*** Available data
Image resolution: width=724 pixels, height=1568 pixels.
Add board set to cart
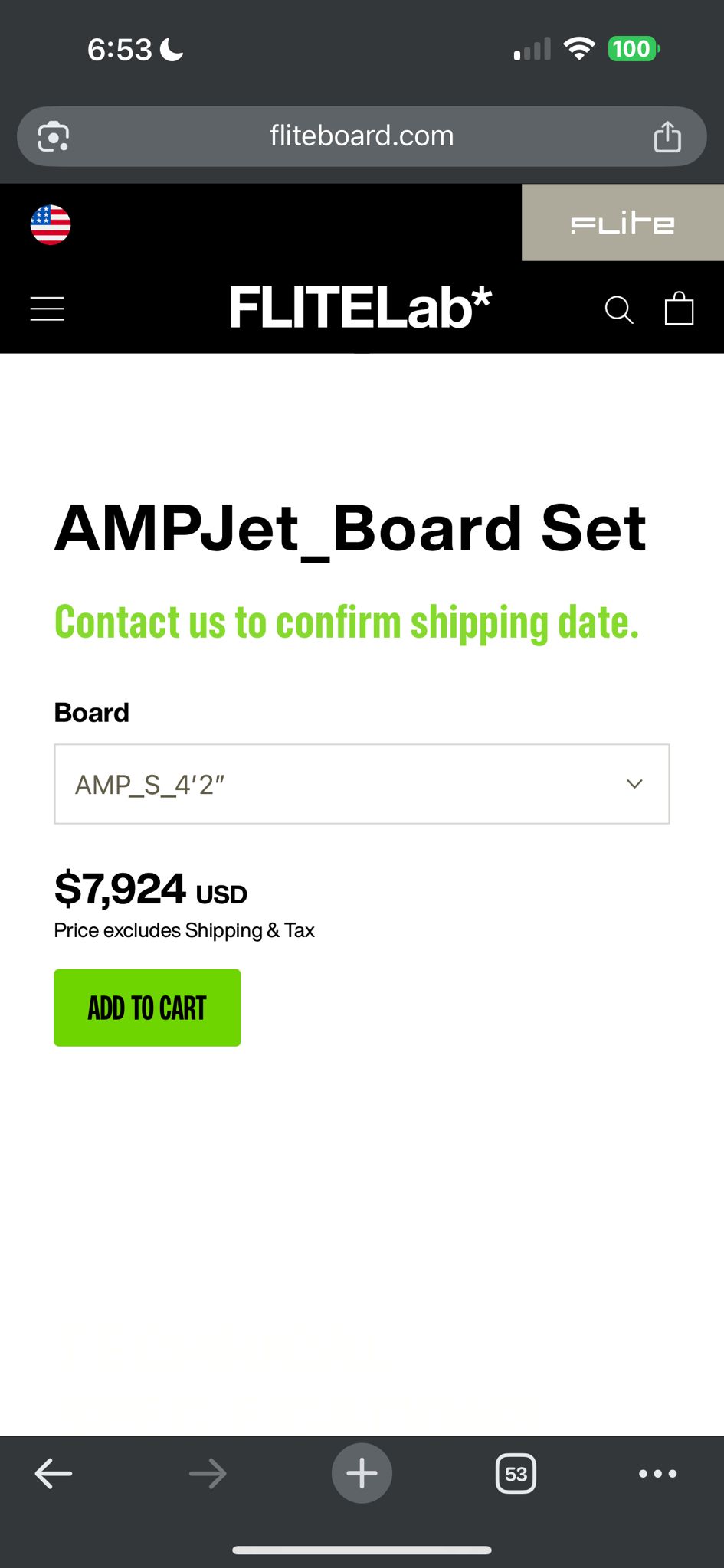[147, 1008]
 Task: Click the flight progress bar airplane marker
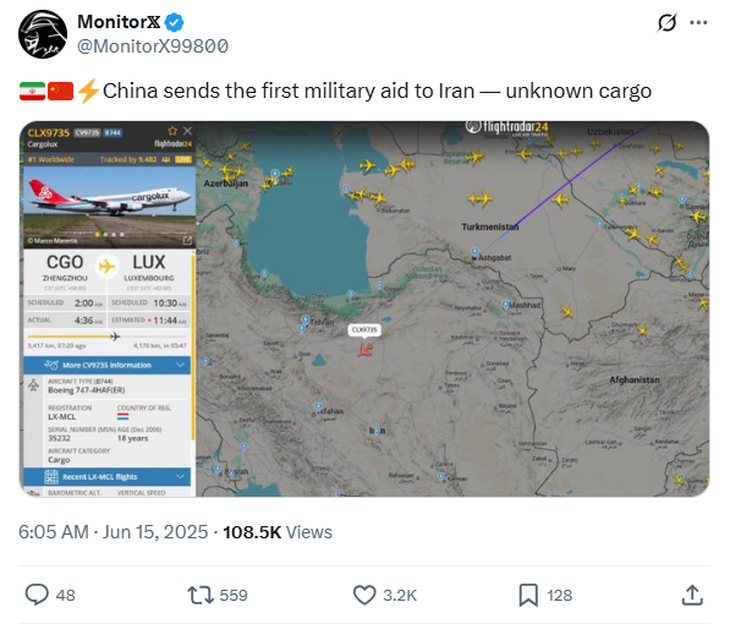[x=115, y=336]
******
_Given instruction:_
Rescale the records above by copying every line, requests included, with each coordinate in the answers multiplied by 0.2 and rounded to a whole number, halves rounded up. Leave the pictures out of your copy.

_Task result:_
Image resolution: width=724 pixels, height=1568 pixels.
Add board set to cart
[29, 202]
 Task: Click the flight progress bar airplane marker
[x=23, y=67]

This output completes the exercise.